INSTRUCTION:
For each statement below, say yes or no to whether it agrees with the script that follows. Quote the script's own words that settle each one. 1. The script recommends setting strict to False. 2. When strict is true and the upperbound on the determinant is not correct, the algorithm stops and returns (-1, -1). 3. The script says the helpful_only option is no longer experimental.

SOURCE:
Setting debug to true will display more informations
about the lattice, the bounds, the vectors...
"""
debug = True

"""
Setting strict to true will stop the algorithm (and
return (-1, -1)) if we don't have a correct
upperbound on the determinant. Note that this
doesn't necesseraly mean that no solutions
will be found since the theoretical upperbound is
usualy far away from actual results. That is why
you should probably use `strict = False`
"""
strict = False

"""
This is experimental, but has provided remarkable results
so far. It tries to reduce the lattice as much as it can
while keeping its efficiency. I see no reason not to use
this option, but if things don't work, you should try
disabling it
"""
helpful_only = True
dimension_min = 7 # stop removing if lattice reaches that dimension

############################################
# Functions
##########################################

# display stats on helpful vectors
def helpful_vectors(BB, modulus):
    nothelpful = 0
    for ii in range(BB.dimensions()[0]):
        if BB[ii,ii] >= modulus:
            nothelpful += 1

    print(nothelpful, "/", BB.dimensions()[0], " vectors are not helpful")

SUPPLIED RECORDS:
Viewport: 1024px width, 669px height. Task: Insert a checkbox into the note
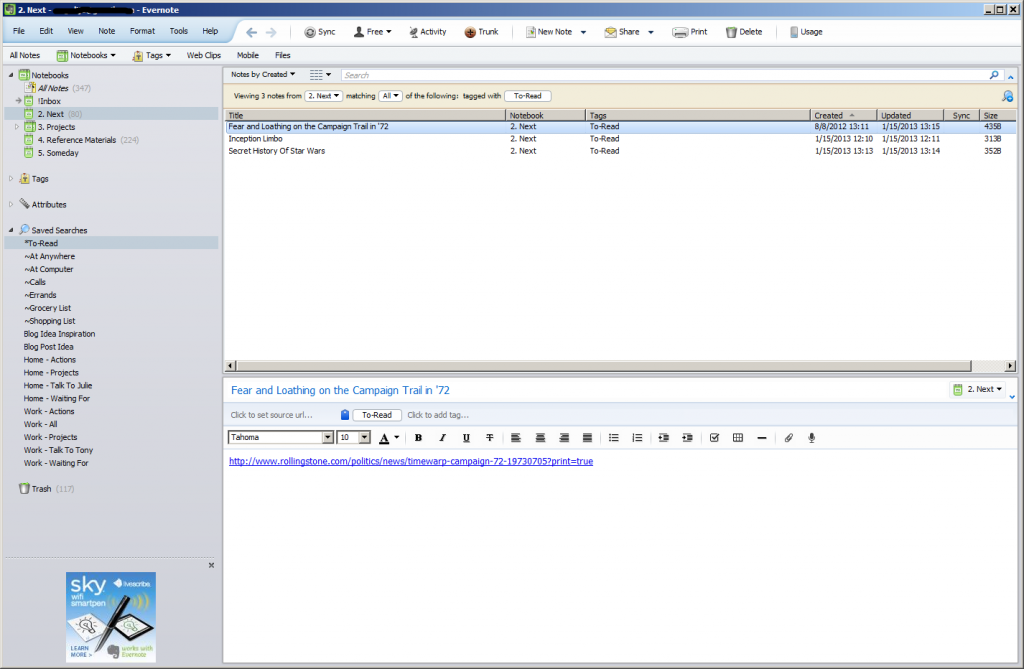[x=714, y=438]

...

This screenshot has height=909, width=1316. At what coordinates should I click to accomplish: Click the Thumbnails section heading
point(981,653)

EXERCISE RESPONSE:
1. Yes: "That is why you should probably use `strict = False`"
2. Yes: "Setting strict to true will stop the algorithm (and return (-1, -1)) if we don't have a correct upperbound on the determinant"
3. No: "This is experimental, but has provided remarkable results so far"